While exposing some of the myths perpetuated in the schools and, the media about slavery, Haley defends and supports some of the most important of these myths. His negation of the hundreds of slave rebellions. portraying Nat Turner as someone looked upon as “crazy” by the masses of slaves, the whitewash of the role of Black fighters during the Civil War, and the view of emancipation being handed down from above are but a few of the pro-capitalist myths in Roots.

RCP TRIES TO JUSTIFY STAND

RCP has the nerve to justify their stand of unqualified praise for Roots by quoting Lenin on the national question: “The bourgeois nationalism of any oppressed nation has a general democratic content that is directed against oppression, and it is this content that we unconditionally support.”

Those who recall Revolution’s headlines attacking “Black nationalism“ as the “main danger“ in our movement, or their chauvinist calls to “Smash the Boston Busing Plan,“ or even the attack in the February issue against the concept of the Black united front, may become furious at the RCP’s demagogic use of the quotation from Lenin.

RCP’s whole history of liquidating the national question has made them notorious enemies of the Black liberation movement. Even though they now quote Lenin’s defense of the nationalism of an oppressed people, they have in no way given up their earlier chauvinist attacks on revolutionary nationalism. RCP is only praising bourgeois cultural nationalism, which preaches non-struggle and accommodation with imperialism instead of genuine revolutionary nationalism.

In doing this, the RCP picked the quotes it needed in an opportunist fashion.
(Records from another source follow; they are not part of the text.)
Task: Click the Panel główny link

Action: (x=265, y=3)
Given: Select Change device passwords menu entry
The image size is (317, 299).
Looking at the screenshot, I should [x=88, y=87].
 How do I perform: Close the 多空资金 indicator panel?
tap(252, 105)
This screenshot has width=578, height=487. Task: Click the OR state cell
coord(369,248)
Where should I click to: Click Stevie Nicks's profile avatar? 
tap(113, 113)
Lenin, on the very same page, says: “But insofar as the bourgeoisie of the oppressed nation stands for its own bourgeois nationalism, we stand against.” (Lenin, “The Right of Nations to Self-Determination,” CollectedWorks, Vol. 20, p. 412).

Lenin’s teachings on the national question expose the RCP and cannot be used to defend their chauvinist outlook. This is why the RCP has so often distorted Lenin and said that his teachings are no longer applicable. For example, they have claimed that the Black national question has entered a “new stage” where it is no longer a component part of the anti- imperialist struggle. They have also attacked the demand for the right of self-determination as “not being central to the struggle for Black people’s rights.”
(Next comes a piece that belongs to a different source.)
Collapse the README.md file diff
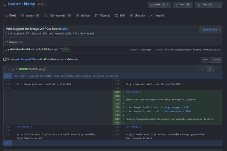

In promoting this chauvinist view, the RCP has chosen to ignore yet another statement of Lenin, which can be found on the very same page they quote from. There, Lenin clearly criticized those who failed “to advance and advocate the slogan of the right to secession” for playing “into the hands ... of the bourgeoisie .... ” RCP’s support for bourgeois nationalism is combined with opposition to raising the right of self-determination in practice within the workers’ movement.

RCP reveals once again nothing but opportunism and chauvinism on the national question. Their support for the non-struggle nationalism of Haley is just the flip side of their attacks on revolutionary nationalism as the “main danger.” It is a reflection of their drift rightward into the arms of revisionism and the CPUSA, with whom they share common ground on the question of Roots.

RCP’s stand on the struggle of Black people is in. essence the, same as that of the revisionist Communist Party and in opposition to Marxism-Leninism.